Our parents taught us how to live. Their final gift -- showing us how to die.
Carrie, my wife's mother, is dying. Now 77, she has been battling the Angel of Death at close quarters for more than five years, surviving from one festivity or family event to the next, buoyed up by an irrepressible impulse to celebrate. But now, the battle is over, she has chosen to die.
Death’s weapons against her have been diabetes, its complications and a heart condition. Several years ago, her left arm was amputated. Increasingly enfeebled in the last year, uncertain on her feet because the amputation left her physically unbalanced, she became unable to manage stairs, making most visiting impossible. With her eyesight almost gone and her hearing bad, television remained one of her few pleasures — loud and close up.

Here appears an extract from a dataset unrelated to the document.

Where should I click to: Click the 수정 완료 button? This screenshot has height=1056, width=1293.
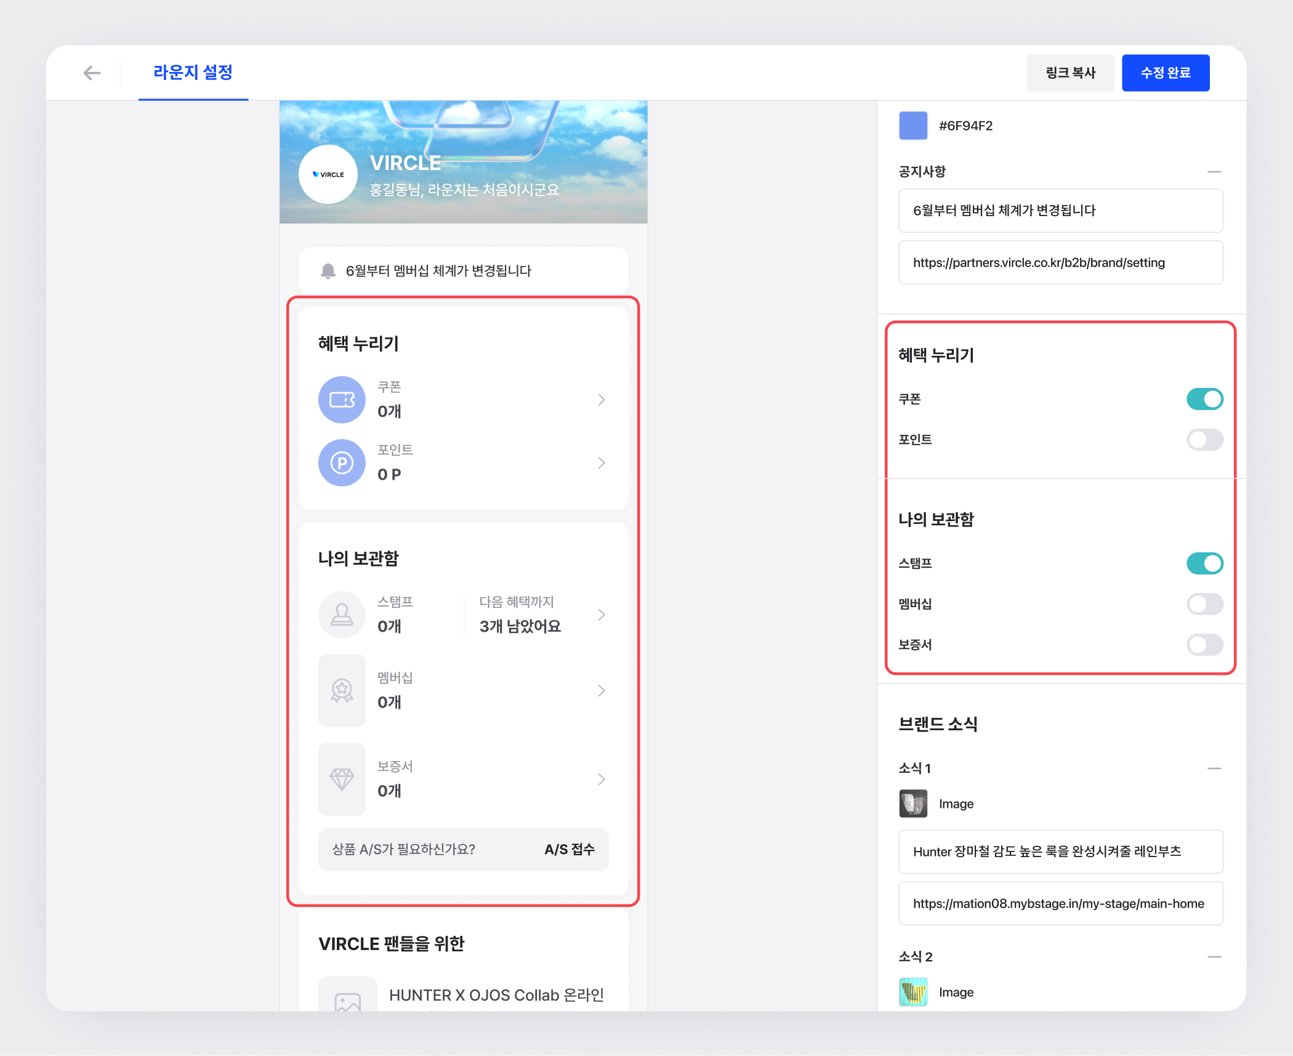point(1165,73)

Several weeks ago she fell twice, and after that, though not injured, she was unable to walk. We thought she had become frightened, had lost her nerve, so to speak. But it turned out that the fall and the inability to walk both derived from kidney failure, and she went back into the hospital to be hooked up again to tubes and wires and catheters.
Dialysis made Carrie lucid enough to understand and insist convincingly that she did not want dialysis. The pain and discomfort of the procedures, the machines, the medications was too much finally. A foot infection that would not heal presaged another amputation. At 77, she just said no; the game was over.
Medical technology is, among other things, a form of torture. Once unhooked from the machines and off all medications, Carrie’s condition improved markedly for four or five days. Full of clarity and strength, completely at peace — in fact, nearly beatific in her smiling responses to her family — she remained strong enough to insist on the one thing she still wanted: to go home, to say goodbye to her husband of 52 years and the other members of her family at home, to die in her own bed.
Now she lies in her own bedroom, sinking (or is it rising?). She is very weak and quite separated from the living. She sleeps most of the time, takes nothing but a little liquid and, when awake, does not want to be bothered answering questions or talking. She is almost in the other world now and does not like being summoned back to this one.
As my wife's father, who continues to take care of Carrie with unparalleled devotion, said one evening in the living room, ”It is very strange sitting around waiting for someone to die.“
Strange, indeed. We do not even know what to pray for now. The waiting is tedious, too, and boredom mixed with terror is an unsettling combination. We find euphemisms for what is happening, and we notice that some friends who ask after Carrie seem offended to be told the blunt truth too bluntly.
But oddest of all is the mandate to do nothing for Carrie. It turns out that in the end, facing death — this lesson is badly learned in the culture of medical technology — there is nothing to do but wait. If it is hard to go about one's ordinary business, given the panic and terrible distractedness that death’s presence brings with it, the hardest thing of all is just to sit still.
Carrie is not in pain. Given the possibilities after so many years of ill health, she is having an easy passage. Without a gesture or a word, she is setting us a good example. Maybe it will not be so bad to experience the miraculous rebirth in the embrace of family, like a newborn baby, surrounded, as Carrie is now, with caring, awe and love.